United States v. Harry

Decision Date29 February 2016
Docket NumberNo. 14–2160.,14–2160.
Citation816 F.3d 1268
Parties UNITED STATES of America, Plaintiff–Appellee, v. Myron Jim HARRY, Defendant–Appellant.
CourtU.S. Court of Appeals — Tenth Circuit

816 F.3d 1268

UNITED STATES of America, Plaintiff–Appellee,
v.
Myron Jim HARRY, Defendant–Appellant.

No. 14–2160.

United States Court of Appeals, Tenth Circuit.

Feb. 29, 2016.


816 F.3d 1271

John F. Moon Samore, Law Office of John Moon Samore, P.C., Albuquerque, NM, for Defendant–Appellant.

James R.W. Braun, Assistant United States Attorney (Damon P. Martinez, United States Attorney), United States Attorney's Office, Albuquerque, NM, for Plaintiff–Appellee United States of America.

Before HARTZ, GORSUCH and PHILLIPS, Circuit Judges.

HARTZ, Circuit Judge.

Defendant Myron Harry appeals his conviction of sexual assault at the home of friends while the victim was sleeping after a party. He challenges his conviction on three grounds.

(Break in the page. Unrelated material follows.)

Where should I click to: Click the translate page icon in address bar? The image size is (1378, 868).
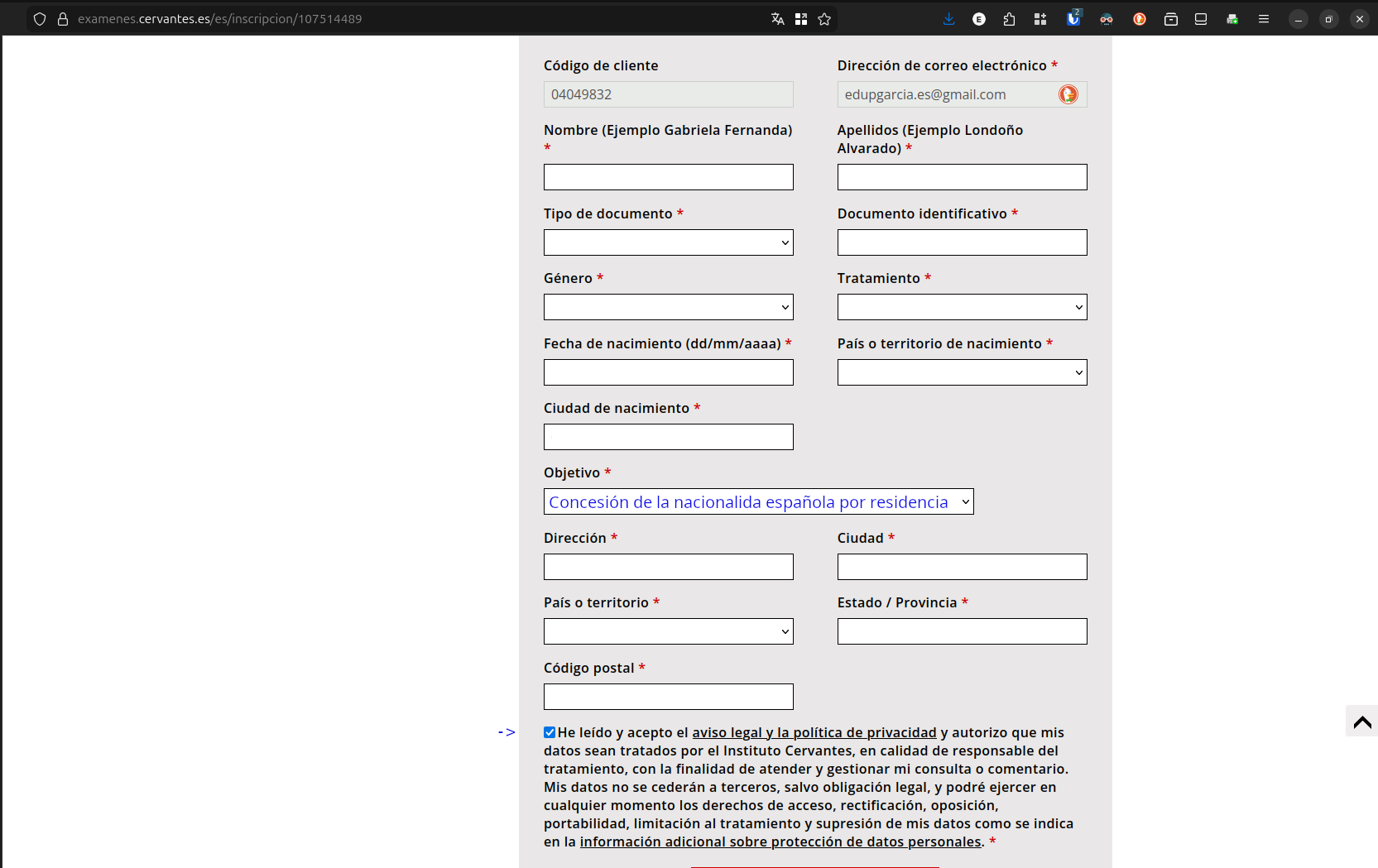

The first challenge relates to text messages between Defendant and one of his hosts immediately after the assault. All but one of his messages were used against him at trial. None of the host's messages, however, were presented by the government. Defendant claims that his right to due process was violated by the failure to preserve text messages sent to him by the host, whose cell phone had been provided to officers as evidence. We reject the claim because the messages were not apparently exculpatory before they were lost, in retrospect they were not exculpatory, and the district court properly found that the officers had not acted in bad faith.

The other two challenges relate to the district court's grant of the government's pretrial motion in limine to exclude any evidence that the victim flirted with Defendant during the party. Defendant claims that the district court improperly excluded from trial one of his text messages, which, he argues, indicated that the victim had been flirting with him during the party. We reject the claim because the court correctly held that the text message was hearsay and the rule of completeness did not require that it be admitted to explain the other messages. Defendant also claims that the district court improperly excluded flirting testimony from any witness other than Defendant himself. We reject the claim because there is no evidence that Defendant was prejudiced by the ruling. He made no proffer of what evidence could have been admitted, probably because there was none. Although he took the stand in his own defense at trial, he did not testify about any flirting; and

816 F.3d 1272

the only other person present at the party who had been asked about flirting (at a pretrial hearing) denied that it had occurred. The court's order granting the motion in limine invited Defendant to reopen the issue at trial, but he did not do so.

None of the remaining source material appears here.